## Goal of the exercise
Pull every line holding the word "chart" from the data below and copy it.
::::::::
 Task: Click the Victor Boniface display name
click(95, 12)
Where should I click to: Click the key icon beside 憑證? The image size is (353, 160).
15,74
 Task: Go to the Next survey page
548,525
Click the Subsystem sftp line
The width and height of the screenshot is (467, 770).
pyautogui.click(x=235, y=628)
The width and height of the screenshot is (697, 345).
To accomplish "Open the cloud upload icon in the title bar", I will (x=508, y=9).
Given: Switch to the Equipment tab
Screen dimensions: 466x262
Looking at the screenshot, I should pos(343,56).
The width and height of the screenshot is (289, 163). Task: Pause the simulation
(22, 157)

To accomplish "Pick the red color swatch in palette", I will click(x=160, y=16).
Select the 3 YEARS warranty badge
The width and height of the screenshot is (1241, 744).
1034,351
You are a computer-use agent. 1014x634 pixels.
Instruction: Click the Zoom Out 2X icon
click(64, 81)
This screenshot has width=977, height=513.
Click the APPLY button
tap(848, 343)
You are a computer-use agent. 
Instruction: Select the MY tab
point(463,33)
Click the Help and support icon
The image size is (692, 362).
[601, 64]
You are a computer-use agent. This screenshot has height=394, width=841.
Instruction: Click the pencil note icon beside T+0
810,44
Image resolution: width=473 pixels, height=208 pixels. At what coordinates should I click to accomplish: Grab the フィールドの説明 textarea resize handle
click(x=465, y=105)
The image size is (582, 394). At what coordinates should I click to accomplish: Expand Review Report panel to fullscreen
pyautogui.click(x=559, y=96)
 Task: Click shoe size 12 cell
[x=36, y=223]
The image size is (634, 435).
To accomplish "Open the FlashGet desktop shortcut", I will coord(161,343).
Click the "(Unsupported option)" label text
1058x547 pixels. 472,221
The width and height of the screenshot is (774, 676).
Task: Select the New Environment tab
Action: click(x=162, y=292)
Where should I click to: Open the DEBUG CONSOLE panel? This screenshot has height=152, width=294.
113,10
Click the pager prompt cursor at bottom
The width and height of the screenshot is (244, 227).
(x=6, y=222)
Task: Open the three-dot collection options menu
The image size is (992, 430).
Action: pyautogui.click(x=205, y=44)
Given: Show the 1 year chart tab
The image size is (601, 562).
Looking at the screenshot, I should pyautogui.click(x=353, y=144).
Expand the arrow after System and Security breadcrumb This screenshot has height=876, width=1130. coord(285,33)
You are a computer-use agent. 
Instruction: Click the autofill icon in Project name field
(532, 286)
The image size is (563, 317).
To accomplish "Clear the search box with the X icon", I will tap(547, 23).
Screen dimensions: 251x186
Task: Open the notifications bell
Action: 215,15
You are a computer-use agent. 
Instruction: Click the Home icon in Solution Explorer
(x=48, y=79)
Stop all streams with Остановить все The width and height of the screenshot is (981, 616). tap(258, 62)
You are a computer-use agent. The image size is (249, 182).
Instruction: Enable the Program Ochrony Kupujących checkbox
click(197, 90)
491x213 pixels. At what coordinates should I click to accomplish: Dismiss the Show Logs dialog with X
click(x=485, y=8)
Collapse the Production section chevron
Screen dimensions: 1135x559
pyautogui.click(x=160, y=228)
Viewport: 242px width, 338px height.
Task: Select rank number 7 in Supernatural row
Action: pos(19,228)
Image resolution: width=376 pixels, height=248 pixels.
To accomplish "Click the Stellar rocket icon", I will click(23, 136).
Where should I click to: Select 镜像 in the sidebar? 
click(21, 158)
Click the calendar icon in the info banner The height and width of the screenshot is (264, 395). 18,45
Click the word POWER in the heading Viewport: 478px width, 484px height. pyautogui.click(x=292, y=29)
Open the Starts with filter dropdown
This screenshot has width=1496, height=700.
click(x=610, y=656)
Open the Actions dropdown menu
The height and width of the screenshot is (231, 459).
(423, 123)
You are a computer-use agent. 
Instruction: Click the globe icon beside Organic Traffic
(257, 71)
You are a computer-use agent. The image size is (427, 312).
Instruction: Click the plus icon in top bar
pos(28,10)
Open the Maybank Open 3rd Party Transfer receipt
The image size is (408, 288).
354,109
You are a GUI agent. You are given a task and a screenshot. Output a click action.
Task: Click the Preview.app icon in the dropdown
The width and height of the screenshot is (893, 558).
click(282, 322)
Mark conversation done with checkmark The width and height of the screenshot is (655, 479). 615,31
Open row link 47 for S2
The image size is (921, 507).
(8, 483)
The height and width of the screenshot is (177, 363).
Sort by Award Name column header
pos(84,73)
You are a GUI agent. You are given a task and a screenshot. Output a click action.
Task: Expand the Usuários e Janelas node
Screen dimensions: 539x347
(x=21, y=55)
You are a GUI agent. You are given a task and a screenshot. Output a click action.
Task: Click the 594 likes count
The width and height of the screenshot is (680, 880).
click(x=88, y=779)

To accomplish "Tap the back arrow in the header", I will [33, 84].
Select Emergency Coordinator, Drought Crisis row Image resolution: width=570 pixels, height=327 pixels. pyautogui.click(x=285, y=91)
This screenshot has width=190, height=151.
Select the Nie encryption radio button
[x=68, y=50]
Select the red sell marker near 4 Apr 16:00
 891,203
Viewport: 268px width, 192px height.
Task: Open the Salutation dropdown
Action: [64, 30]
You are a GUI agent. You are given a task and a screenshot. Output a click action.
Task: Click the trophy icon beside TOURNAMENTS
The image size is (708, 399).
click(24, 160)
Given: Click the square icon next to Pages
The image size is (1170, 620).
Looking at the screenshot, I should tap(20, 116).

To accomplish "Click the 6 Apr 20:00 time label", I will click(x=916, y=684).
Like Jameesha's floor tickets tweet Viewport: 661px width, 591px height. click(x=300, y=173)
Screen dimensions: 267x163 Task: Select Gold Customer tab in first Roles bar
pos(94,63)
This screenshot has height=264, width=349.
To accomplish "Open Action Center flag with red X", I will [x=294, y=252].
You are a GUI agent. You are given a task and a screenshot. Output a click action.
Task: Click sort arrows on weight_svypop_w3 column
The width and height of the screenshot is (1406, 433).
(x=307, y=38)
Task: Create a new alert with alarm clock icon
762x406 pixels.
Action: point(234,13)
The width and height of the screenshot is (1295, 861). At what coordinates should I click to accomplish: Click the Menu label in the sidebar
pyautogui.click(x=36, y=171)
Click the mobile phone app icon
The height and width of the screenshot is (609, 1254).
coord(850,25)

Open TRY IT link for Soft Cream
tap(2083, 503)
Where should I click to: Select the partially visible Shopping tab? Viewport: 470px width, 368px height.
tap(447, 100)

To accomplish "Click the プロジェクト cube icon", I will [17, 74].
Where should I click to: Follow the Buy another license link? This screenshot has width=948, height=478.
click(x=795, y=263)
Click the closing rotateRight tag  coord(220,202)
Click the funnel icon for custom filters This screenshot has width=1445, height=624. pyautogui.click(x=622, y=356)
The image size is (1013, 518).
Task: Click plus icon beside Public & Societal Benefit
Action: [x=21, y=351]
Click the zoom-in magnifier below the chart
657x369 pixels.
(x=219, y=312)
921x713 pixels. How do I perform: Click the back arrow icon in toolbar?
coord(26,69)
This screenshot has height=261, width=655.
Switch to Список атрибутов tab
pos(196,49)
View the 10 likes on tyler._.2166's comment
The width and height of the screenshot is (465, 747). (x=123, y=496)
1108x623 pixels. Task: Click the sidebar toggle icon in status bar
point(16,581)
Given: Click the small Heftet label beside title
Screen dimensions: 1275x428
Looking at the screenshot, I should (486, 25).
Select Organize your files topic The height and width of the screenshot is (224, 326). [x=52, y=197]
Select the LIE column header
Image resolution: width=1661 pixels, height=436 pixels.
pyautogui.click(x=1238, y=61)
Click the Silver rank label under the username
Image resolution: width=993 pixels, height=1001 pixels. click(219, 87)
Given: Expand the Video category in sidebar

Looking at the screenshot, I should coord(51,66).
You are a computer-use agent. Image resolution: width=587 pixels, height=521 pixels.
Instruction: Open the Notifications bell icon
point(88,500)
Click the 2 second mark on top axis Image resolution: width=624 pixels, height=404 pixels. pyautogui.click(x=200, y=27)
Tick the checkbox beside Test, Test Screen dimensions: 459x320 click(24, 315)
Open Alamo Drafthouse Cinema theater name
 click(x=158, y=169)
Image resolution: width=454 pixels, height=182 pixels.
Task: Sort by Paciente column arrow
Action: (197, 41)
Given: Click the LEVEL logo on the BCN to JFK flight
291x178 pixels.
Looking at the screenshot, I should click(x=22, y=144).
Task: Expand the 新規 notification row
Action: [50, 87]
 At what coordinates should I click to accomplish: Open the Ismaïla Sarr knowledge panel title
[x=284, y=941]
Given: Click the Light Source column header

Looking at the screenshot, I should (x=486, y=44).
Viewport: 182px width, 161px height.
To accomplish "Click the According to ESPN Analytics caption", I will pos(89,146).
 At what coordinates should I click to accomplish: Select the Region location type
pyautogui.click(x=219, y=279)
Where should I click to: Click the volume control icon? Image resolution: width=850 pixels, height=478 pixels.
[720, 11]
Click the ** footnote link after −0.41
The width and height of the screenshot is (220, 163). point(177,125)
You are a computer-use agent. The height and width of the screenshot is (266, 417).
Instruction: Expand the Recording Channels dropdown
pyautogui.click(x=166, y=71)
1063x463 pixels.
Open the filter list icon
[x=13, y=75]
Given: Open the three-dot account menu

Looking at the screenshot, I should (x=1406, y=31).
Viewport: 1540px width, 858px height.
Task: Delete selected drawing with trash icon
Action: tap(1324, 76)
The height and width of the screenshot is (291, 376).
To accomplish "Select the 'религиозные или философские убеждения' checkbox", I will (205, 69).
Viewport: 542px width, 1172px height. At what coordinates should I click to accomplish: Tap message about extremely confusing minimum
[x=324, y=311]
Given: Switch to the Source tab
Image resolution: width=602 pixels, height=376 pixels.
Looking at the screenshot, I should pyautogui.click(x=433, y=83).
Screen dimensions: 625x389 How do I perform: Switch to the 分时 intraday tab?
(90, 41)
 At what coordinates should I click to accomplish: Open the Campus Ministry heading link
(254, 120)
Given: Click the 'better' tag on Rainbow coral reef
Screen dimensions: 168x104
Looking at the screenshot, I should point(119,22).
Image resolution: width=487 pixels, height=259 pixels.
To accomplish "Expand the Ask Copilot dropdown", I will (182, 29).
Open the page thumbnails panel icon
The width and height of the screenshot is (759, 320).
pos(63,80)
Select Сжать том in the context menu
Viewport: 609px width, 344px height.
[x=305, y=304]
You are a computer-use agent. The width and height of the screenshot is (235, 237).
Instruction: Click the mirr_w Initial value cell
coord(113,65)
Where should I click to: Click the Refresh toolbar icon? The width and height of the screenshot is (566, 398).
::::::::
## Answer space
Given: Show the 1 year chart tab
Click the zoom-in magnifier below the chart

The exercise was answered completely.